Sekarang kita sudah masuk dalam pasar kapitalisme, itu artinya modal yang memegang peranan. Siapa yang punya modal kuat tidak terbendung untuk menguasai pers. Itu artinya, mereka yang modalnya nanggung, siap-siap untuk gulung tikar. Tapi kita memiliki komitmen nasional utnuk menghindari oligopoli. Kita ingin ada media nasional dan daerah yang terpelihara independensi dan integritasnya. Peran negara perlu dalam hal ini. Masuknya pers luar semakin mempersempit persaingan, padahal dulu pemilikkan modal asing dalam pers nasional tidak diperbolehkan. Dampaknya apa terhadap pers kita ?

Pers asing yang masuk sekarang ini lebih banyak majalah yang populer dan menghibur. Memang tidak otomotis memiliki nilai-nilai positif untuk bangsa. Tapi hal itu tidak bisa dipungkiri, karena sekarang ini tidak ada yang bisa membendung kemajuan itu. Tapi, minimal pers bisa menyiapkan bangsa kita menjadi lebih tangguh. Ini tanggung jawab sosial pers. Kebebasan yang diemban pers nasional sekarang ini harus mampu meningkatkan kualitas kita supaya tidak terpuruk mendegradasi dirinya sendiri.

Apa yang harus dilakukan oleh pers kita ??

Jangan terlalu banyak mengeksploitasi konflik !!

Lakukan jurnalisme damai. Konflik selalu memang menarik untuk media tetapi harus ada batasnya. Contoh seperti kasus peliputan di Aceh, Papua, Ambon dan Poso haruslah dilihat dari sudut pandang kacamata bangsa Indonesia.

Jurnalisme damai HARUS memilih topik-topik yang bisa menawarkan SOLUSI, jangan hanya memaparkan masalah atau memberikan sebuah peristiwa dengan tayangan dan kata-kata bombastis, tetapi tidak memberikan solusi untuk penyelesaiannya. Jurnalisme damai adalah suatu upaya penyelenggaraan pers untuk menempatkan pers itu sendiri sebagai sebuah kekuatan yang bisa memberikan alternatif solusi. Pers yang cermat dalam mendalami sebuah masalah dan melihat adanya kebutuhan mendesak masyarakat agar masyakarat kita tidak terus bertikai. Jurnalime damai justru harus menjembatani kelompok yang bertikai untuk berdamai dan memberikan solusi kepada kedua belah pihak untuk mencari penyelesaian secara damai. Contoh yang paling gamblang adalah saat jurnalis kita memberikan kontribusi menjelang perjanjian Helsinski dalam merancang sebuah perdamaian di tanah serambi Mekkah.
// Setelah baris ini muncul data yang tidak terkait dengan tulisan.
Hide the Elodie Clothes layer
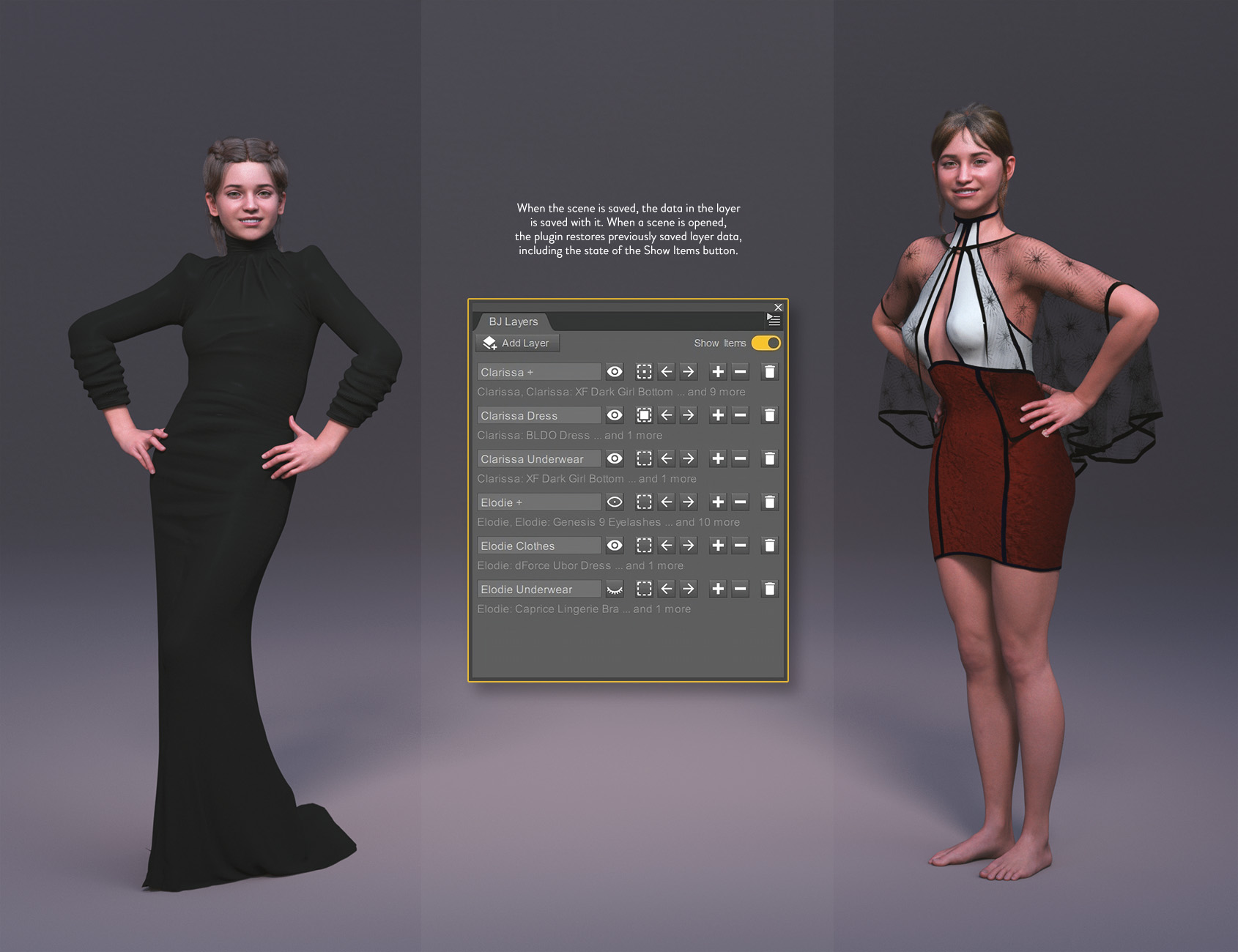Screen dimensions: 1238x952 614,546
Media memiliki potensi yang sangat besar untuk menjadi peredam konflik, tidak hanya pada masalah perbedaan pandangan. Jurnalisme damai tidak hanya dapat digunakan untuk menyelesaikan konflik politik, tetapi juga masalah-masalah sosial yang banyak berkembang di negara kita semenjak euforia reformasi melanda Indonesia.

Meski pun pers bukanlah lembaga perdamaian,  tetapi dapat mengarah kepada perdamaian. Itu terjadi ketika peranan pers kita saat berita yang diangkat mampu membangun berbagai opini yang menyejukkan dengan tetap memenuhi asas jurnalisme (objektif, akurat, dan seimbang).